EMAIL:
ryder@ryderrichards.us

Ryder Richards was born in 1977 and raised in Roswell, New Mexico. He currently lives and works in the Dallas, Texas area as an artist, writer, and former curator. After earning degrees from Texas Tech University and Texas Christian University in art with a minor in architecture, he co-founded the RJP Nomadic Gallery, The Art Foundation, and Culture Laboratory Collective. After this he founded of EUTOPIA: Contemporary Art Review (2014-2020).
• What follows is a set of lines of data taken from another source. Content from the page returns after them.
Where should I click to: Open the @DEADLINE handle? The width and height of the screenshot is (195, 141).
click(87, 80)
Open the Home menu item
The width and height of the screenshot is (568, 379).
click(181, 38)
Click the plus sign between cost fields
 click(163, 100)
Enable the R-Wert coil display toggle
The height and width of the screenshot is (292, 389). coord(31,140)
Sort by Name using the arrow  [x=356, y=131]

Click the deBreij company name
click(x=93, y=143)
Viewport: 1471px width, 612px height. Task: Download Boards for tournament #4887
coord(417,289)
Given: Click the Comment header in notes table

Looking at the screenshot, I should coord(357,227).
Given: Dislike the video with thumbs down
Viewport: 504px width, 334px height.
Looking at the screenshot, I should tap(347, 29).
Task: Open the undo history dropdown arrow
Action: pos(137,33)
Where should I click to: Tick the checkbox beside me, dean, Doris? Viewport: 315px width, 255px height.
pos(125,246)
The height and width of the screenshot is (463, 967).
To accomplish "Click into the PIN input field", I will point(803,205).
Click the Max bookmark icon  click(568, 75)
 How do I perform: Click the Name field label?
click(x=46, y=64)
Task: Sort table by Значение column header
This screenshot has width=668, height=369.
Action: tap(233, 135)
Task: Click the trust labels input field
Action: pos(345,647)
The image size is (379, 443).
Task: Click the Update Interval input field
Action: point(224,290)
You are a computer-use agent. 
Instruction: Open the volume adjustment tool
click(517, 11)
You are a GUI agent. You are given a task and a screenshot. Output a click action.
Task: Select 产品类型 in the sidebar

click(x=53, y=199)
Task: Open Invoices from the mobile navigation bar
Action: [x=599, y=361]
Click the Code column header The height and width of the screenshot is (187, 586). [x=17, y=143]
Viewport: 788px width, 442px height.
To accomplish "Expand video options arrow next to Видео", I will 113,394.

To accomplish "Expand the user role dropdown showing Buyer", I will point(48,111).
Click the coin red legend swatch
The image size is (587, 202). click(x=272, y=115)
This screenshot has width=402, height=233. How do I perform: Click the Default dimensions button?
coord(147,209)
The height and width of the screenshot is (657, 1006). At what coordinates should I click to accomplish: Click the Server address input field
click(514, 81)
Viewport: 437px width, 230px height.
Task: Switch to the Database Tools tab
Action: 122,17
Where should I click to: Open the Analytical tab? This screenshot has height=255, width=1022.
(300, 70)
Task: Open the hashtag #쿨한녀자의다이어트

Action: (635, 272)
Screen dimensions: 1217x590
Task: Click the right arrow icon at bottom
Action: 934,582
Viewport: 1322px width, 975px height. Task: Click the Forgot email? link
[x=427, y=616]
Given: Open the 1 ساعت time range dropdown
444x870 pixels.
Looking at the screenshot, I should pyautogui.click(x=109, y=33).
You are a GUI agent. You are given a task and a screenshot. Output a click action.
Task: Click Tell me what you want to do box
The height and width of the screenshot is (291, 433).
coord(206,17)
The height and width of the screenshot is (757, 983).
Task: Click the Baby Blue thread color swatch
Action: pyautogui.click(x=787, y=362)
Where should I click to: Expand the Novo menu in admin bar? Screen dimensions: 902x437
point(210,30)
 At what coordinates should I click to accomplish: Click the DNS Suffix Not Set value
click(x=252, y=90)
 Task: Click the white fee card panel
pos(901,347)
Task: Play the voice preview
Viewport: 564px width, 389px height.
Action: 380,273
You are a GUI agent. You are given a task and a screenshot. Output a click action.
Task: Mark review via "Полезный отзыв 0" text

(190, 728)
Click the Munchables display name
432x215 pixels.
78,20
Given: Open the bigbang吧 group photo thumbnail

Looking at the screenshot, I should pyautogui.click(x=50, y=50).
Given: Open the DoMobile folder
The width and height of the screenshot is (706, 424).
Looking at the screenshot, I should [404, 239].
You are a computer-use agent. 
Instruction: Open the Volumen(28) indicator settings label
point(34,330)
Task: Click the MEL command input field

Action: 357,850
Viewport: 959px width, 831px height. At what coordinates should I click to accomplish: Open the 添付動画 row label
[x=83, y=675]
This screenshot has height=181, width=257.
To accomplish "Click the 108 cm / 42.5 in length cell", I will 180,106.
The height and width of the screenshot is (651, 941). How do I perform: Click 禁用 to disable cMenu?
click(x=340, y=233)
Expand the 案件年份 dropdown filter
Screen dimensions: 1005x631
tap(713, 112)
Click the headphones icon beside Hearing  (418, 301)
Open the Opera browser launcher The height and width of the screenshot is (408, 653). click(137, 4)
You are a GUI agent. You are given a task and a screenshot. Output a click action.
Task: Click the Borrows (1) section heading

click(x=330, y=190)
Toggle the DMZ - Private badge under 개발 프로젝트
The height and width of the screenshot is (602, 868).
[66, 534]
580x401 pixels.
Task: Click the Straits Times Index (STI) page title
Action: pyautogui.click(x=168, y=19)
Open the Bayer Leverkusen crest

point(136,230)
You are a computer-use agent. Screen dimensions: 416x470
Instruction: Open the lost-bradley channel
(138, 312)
More recently, he began “Let’s THiNK About It” podcast.
Ryder has participated in many national and international exhibitions and residencies and continues to examine power structures and social/political interactions in an attempt to consider bias.
In the midst of this, Richards was a fellow at Roswell Artist-in-Residence from September 2012 until August 2013, was the art department chair at Eastfield College in Mesquite, TX from 2013-2016, and is now an independent artist and creative director, a podcaster, and woodworker.
Exhibitions

With a broad exhibition history, Richards has exhibited at the Bellevue Museum, Seattle; Roswell Museum, Roswell, NM; Olm Space, Switzerland; Public Address, Brooklyn; Museum of Contemporary Art, Thessolanica, Greece; Antena, Chicago; Falling Water, Pennsylvania; Cornell University, Ithaca; Monkskirche, Tangermunde, Germany; Studio Kura, Japan; C2 Pottery Gallery, China; Macedonian Museum of Contemporary Art, Thessaloniki, Greece; Blue Star Contemporary Art Museum, San Antonio; ArtPace, San Antonio; The Luminary, St. Louis ; Lawndale, Houston; Amarillo Museum of Art; San Diego Art Institute; The London Art Fair; University of Oklahoma. Locally, in Dallas, he showed at The Power Station, The Reading Room, Beefhaus, and Gray Matters. Ryder participated in The Texas Biennial 2011 and 2013 and the Dallas Biennial 2012 and 2014.
Publicly, he has artworks in the collection of El Centro College and Richland College, Dallas. Richards has works in the permanent collections of The Anderson Contemporary Museum, Roswell Museum, McNeese University, Richland College, and several private collectors.

Ryder’s Practice
ART STATEMENT

My practice has covered many topics, from high-modernist aesthetics as a religion to reputational honor through performed violence. A commonality running through most of my work is observing and engaging with contradictions (both institutional and ideological) to expand the discourse (or at least recognize unspoken bias.)
In the mid-2010’s, I became focused on police violence, multiple forms of power, and the civilian rebuttals to coercion and corruption. Afterward, I focused on labor, class, economics, and gentrification within the art world and its conflicted consumptive practices. This took the form of “Home Depot” art focused on DIY as a form of self-empowerment enmeshed with identity and capitalism.
Currently, I am pondering contradictions and plotting escape.